Die MacKenzie-Mountains im Nordwesten Kanadas sind wirklich abgelegen. Dorthin komme man nur mit dem Hubschrauber, sagt Elizabeth Turner: "Es ist nass, kalt und schmutzig und Du versuchst während der meisten Zeit, warm und satt zu bleiben. Im Rest der Zeit krabble ich Berghänge hinauf, um dorthin zu gelangen, wo ich Gesteinsproben nehme. Dann kommst Du mit einem schweren Rucksack wieder herunter."
Seltsame Strukturen in Bakterienriffen entdeckt
Elizabeth Turner erzählt das augenzwinkernd. Denn die Professorin an der Laurentian University in Sudbury, Ontario, ist begeistert von den hunderte Meter hohen Riffen, die vor 890 Millionen Jahre in einem tropischen Meer gewachsen sind: "Es gab damals Riffe, die genauso groß waren wie das Great Barrier Reef heute, nur dass sie nicht von Korallen, Algen und Muscheln aufgebaut wurden, sondern von Cyanobakterien, also Bakterien, die Photosynthese betreiben."

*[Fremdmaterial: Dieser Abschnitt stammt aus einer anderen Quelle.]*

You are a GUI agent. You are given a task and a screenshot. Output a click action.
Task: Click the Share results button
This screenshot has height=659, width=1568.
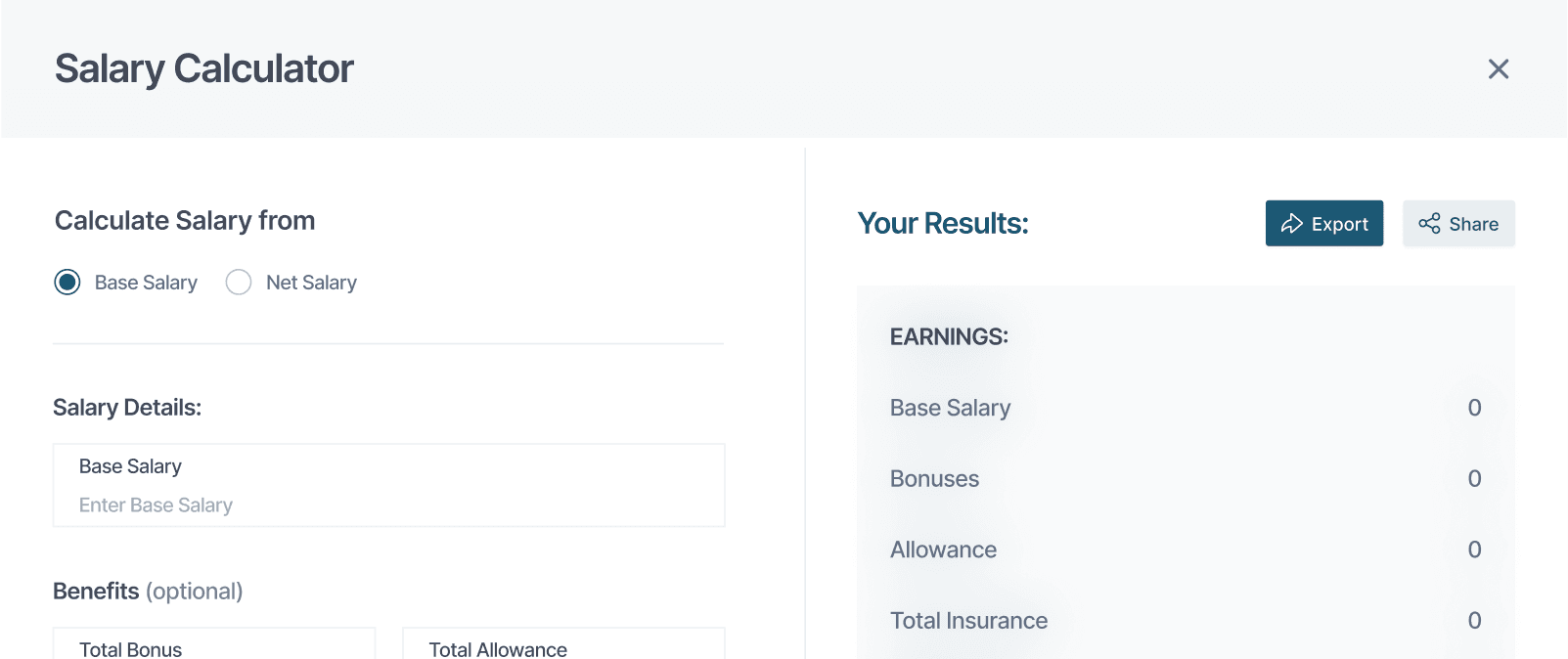coord(1457,224)
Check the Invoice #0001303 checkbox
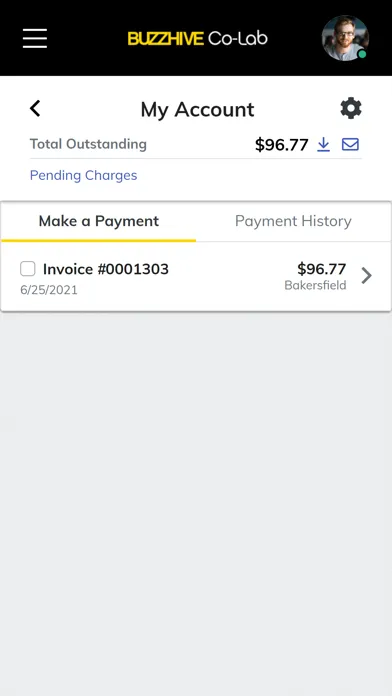This screenshot has width=392, height=696. (28, 269)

In einigen Proben, die sie zurück ins Labor brachte, fielen Elizabeth Turner merkwürdige Strukturen auf: verzweigte Netze aus wurmartigen, röhrenförmigen Gebilden, die von Kalzitmineralen umhüllt sind. Jahrzehntelang rätselte die Forscherin, was das sein könnte. Bis in den vergangenen Monaten mehrere Aufsätze darüber veröffentlicht wurden, wie Schwämme zu Fossilien werden.
"Schwämme werden durch ihre eigene Verwesung zu Fossilien, denn während sie verrotten, bilden sich Kalkkristalle. Das ist ein komplizierter Prozess. Erst durch Forschungen von Kollegen an fossilen Schwämmen in sehr viel jüngeren Gesteinen konnte ich sehen: Die Strukturen, die sie finden, sind praktisch identisch mit meinen uralten. Also lehne ich mich aus dem Fenster und behaupte, dass es sich bei diesen wurmartigen Strukturen um fossile Schwämme handelt." Genauer: Um die fossilen Überreste von Tieren, die modernen Hornschwämmen gleichen, den Badeschwämmen also.
Muss die Geschichte der Tiere umgeschrieben werden?
Schwämme sind vielzellige Tiere, wenn auch die primitivsten überhaupt. Stimmt die Interpretation von Elizabeth Turner, wären sie rund 350 Millionen Jahre älter als das älteste zweifelsfreie Schwammfossil. Und sie hätten in einer Welt gelebt, in der es noch kaum Sauerstoff im Wasser gab. Doch Tiere brauchen Sauerstoff. Wie also konnten sie überleben? Die kanadische Forscherin hat eine Theorie.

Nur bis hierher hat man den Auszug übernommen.